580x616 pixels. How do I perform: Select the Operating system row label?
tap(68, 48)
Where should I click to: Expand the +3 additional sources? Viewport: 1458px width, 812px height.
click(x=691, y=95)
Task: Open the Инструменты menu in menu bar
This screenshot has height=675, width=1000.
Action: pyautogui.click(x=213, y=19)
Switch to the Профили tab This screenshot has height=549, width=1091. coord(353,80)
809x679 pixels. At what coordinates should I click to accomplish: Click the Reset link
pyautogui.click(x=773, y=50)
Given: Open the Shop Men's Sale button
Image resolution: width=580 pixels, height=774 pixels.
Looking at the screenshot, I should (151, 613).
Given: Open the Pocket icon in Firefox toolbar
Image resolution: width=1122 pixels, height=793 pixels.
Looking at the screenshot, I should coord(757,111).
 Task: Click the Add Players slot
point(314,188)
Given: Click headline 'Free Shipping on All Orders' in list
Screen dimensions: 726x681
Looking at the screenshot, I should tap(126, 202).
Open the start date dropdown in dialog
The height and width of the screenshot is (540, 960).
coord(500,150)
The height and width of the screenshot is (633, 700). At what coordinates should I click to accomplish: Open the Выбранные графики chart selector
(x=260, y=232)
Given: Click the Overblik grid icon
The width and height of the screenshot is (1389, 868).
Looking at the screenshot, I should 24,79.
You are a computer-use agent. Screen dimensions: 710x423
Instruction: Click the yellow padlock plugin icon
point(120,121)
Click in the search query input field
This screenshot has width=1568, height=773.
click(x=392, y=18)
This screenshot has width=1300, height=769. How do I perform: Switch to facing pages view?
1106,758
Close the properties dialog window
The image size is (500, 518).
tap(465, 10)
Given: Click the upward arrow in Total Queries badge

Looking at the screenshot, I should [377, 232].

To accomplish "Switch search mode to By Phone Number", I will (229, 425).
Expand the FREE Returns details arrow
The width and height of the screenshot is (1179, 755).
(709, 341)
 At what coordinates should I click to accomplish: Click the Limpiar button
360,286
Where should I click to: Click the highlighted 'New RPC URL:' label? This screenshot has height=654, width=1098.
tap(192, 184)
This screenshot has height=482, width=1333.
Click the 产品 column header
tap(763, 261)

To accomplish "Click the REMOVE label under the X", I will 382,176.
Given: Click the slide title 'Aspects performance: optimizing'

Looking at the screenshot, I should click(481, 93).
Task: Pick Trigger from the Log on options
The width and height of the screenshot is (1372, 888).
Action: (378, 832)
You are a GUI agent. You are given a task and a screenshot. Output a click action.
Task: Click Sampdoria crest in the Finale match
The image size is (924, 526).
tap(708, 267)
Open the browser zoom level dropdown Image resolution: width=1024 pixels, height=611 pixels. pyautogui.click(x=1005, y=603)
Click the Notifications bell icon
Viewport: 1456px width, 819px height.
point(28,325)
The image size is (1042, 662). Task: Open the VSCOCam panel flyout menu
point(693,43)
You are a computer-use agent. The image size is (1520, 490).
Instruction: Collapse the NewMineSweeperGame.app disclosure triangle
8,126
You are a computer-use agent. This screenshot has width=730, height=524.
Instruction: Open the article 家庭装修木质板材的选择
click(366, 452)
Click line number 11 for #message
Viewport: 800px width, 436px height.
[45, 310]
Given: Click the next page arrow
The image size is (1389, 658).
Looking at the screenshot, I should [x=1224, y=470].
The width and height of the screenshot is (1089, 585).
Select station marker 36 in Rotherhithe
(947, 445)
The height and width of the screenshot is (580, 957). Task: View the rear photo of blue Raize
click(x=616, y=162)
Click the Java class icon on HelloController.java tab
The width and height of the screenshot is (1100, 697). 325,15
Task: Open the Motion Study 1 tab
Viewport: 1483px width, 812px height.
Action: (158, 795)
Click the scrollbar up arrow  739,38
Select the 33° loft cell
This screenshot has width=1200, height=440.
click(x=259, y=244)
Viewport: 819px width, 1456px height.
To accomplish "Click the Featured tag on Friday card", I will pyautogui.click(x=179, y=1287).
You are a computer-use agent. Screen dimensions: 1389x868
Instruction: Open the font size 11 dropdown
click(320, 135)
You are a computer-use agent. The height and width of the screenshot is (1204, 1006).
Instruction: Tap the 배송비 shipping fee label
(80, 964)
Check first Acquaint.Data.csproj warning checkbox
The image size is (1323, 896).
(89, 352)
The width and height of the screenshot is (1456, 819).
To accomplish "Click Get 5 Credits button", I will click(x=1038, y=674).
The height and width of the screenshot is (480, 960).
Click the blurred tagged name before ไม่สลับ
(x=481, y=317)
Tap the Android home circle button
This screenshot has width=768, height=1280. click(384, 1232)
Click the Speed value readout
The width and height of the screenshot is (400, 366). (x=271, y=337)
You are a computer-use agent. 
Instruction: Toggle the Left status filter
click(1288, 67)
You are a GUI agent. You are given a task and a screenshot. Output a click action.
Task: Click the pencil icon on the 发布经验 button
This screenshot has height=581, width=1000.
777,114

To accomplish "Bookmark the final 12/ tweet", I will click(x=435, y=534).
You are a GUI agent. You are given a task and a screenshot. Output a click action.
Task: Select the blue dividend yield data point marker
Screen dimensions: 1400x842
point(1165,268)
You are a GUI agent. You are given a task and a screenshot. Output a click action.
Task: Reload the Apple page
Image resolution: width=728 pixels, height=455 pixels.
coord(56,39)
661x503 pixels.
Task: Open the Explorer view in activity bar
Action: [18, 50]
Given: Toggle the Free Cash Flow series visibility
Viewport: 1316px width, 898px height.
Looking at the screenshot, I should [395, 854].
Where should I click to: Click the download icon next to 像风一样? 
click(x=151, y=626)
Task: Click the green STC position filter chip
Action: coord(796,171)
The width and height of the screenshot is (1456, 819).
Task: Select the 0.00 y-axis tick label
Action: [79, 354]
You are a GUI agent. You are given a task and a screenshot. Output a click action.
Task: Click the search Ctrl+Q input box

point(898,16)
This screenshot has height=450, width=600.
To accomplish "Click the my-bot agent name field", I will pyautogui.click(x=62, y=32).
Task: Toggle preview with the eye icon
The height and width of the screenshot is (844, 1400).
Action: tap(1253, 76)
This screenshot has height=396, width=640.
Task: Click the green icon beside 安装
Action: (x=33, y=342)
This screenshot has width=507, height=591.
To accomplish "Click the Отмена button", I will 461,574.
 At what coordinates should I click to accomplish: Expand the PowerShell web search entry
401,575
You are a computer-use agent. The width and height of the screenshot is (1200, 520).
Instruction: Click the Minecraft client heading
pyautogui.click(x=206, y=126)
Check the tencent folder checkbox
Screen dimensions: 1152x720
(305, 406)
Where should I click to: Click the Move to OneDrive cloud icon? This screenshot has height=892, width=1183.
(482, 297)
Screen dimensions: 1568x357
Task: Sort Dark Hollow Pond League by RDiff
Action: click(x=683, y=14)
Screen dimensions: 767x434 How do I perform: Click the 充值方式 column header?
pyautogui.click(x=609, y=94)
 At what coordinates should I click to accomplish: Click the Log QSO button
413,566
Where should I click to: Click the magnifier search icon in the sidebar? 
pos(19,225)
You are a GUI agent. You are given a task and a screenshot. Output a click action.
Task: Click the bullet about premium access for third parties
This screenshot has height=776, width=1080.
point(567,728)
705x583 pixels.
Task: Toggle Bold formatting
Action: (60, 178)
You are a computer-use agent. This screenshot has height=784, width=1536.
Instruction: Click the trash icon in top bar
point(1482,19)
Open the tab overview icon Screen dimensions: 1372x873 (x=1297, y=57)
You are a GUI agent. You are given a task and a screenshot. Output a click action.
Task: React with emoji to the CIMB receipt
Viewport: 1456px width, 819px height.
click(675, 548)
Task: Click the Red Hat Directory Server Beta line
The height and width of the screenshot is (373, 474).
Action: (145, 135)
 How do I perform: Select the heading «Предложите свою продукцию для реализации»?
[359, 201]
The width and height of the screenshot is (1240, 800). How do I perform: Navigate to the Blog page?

#### OBJECTIVE:
Transcribe the records exactly, starting with the line that contains "809x679 pixels. At" and going on through the line that contains "I will 382,176.", with both of those lines included.

#### SOLUTION TO THE PROBLEM:
809x679 pixels. At what coordinates should I click to accomplish: Click the Reset link
pyautogui.click(x=773, y=50)
Given: Open the Shop Men's Sale button
Image resolution: width=580 pixels, height=774 pixels.
Looking at the screenshot, I should (151, 613).
Given: Open the Pocket icon in Firefox toolbar
Image resolution: width=1122 pixels, height=793 pixels.
Looking at the screenshot, I should coord(757,111).
 Task: Click the Add Players slot
point(314,188)
Given: Click headline 'Free Shipping on All Orders' in list
Screen dimensions: 726x681
Looking at the screenshot, I should tap(126, 202).
Open the start date dropdown in dialog
The height and width of the screenshot is (540, 960).
coord(500,150)
The height and width of the screenshot is (633, 700). At what coordinates should I click to accomplish: Open the Выбранные графики chart selector
(x=260, y=232)
Given: Click the Overblik grid icon
The width and height of the screenshot is (1389, 868).
Looking at the screenshot, I should 24,79.
You are a computer-use agent. Screen dimensions: 710x423
Instruction: Click the yellow padlock plugin icon
point(120,121)
Click in the search query input field
This screenshot has width=1568, height=773.
click(x=392, y=18)
This screenshot has width=1300, height=769. How do I perform: Switch to facing pages view?
1106,758
Close the properties dialog window
The image size is (500, 518).
tap(465, 10)
Given: Click the upward arrow in Total Queries badge

Looking at the screenshot, I should [377, 232].

To accomplish "Switch search mode to By Phone Number", I will (229, 425).
Expand the FREE Returns details arrow
The width and height of the screenshot is (1179, 755).
(709, 341)
 At what coordinates should I click to accomplish: Click the Limpiar button
360,286
Where should I click to: Click the highlighted 'New RPC URL:' label? This screenshot has height=654, width=1098.
tap(192, 184)
This screenshot has height=482, width=1333.
Click the 产品 column header
tap(763, 261)

To accomplish "Click the REMOVE label under the X", I will 382,176.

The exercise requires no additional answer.